I was working as a casual laborer in Nanyuki, the town known best as 'Mwisho wa reli'. This is where i met Moses who was working at a firm close to ours. We became close and sooner than later i was visiting his home where his mum lived. His mum would welcome me warmly and i would feel so loved. All of a sudden i had met a family that showed me love which had not been the case at home. 
Seven months into the relationship, i conceived in July 2001. I was only two months to celebrating a two decade life. My journey of motherhood began. My pregnancy was without issues and on 25th March 2002, i walked to Nanyuki District Hospital where Kev was born. He weighed 2kgs. 

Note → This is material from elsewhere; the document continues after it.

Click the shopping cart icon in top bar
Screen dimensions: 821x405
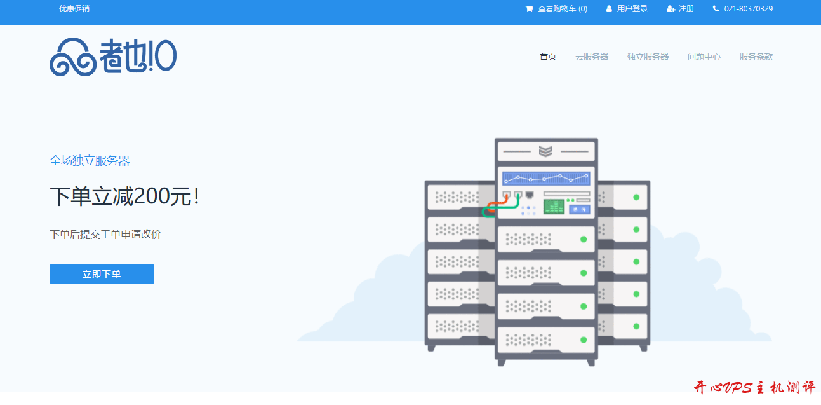click(529, 9)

I will never forget the day i left hospital, on 26th, because for the first time, Moses hit me. I did not know this was to become the order of the day for me thereafter. I had joined Moses for a come we stay arrangement immediately i realized i was pregnant. I had never known that Moses was not ready for my baby until he started his usual fights. He also would not bring any food home and i had to depend on his mother. He would come home while drunk late into the night, wake me up with the baby and throw us out. I vividly remember the countless nights i spent outside with nowhere to go.

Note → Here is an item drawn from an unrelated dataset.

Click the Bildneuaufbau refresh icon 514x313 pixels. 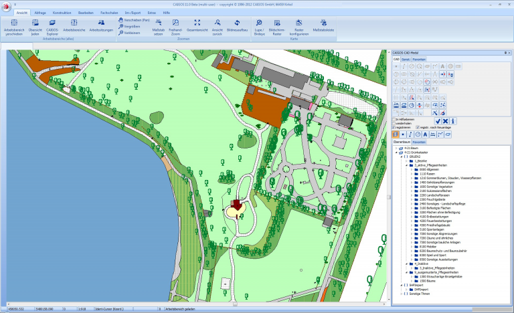pyautogui.click(x=236, y=24)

This continued and i felt i could not take the humiliation anymore.His mother took sides with him and it also became obvious to me he was sleeping with other women. By the fifth month, he brought a sexually transmitted infection. I hated him so much then that any time he wanted to have sex with me it would result to fights and if he won he forced it.
I moved out of the house and rented my own small one roomed house. Life here was hell. I would get food from well wishers and when i did not we slept hungry. I wont talk about rent or clothing because i was not even able to pay or buy any new clothes. Kev was so tiny as he had been born one month earlier and neighbors sympathized with me a lot. I would go look for casual labor with Kev on my back. It was not only difficult to find work but also finish any due to hunger and Kev's crying at the same time. By this time, i could feel Kev was crying because my breasts hardly produced any milk.
One day while washing clothes at a certain home, i thought of the prodigal son's story in the bible. All this time, i believed mum still loved me despite my brothers hatred for me. I did not finish the wash, i walked from that home to my mother and cried my all. Mum was shocked to see me with a baby. All this time, Kev's name was Edwin as named after birth by his father. I never told mum his name and after crying so much i did not give any details to mum on how i had been living but walked away leaving my son behind. Mum named him Kev and their life together began. Today we laugh about it when she reminds me of how she would attend village meetings and people would wonder where she got a baby all of a sudden. Thank God Kev is my look alike and they would not inquire further once they looked at the boy.
I went back to the town, this time vowing to do anything to bring up my son. I trusted mum would take good care of Kev the same way she did take care of me. And she has. Kev today is a wonderful boy. Though mum's support has widened the rift between me and my brothers to a level that they have refused to support her, i have vowed to support her through thick and thin because she has supported me all this time. Sometimes i wonder what i would have done if mum was not there.Mum and Kev are my reason to live. Despite my HIV, i work hard to ensure they are well fed and cared for. As long as i am alive, i will not disappoint,they can count on me!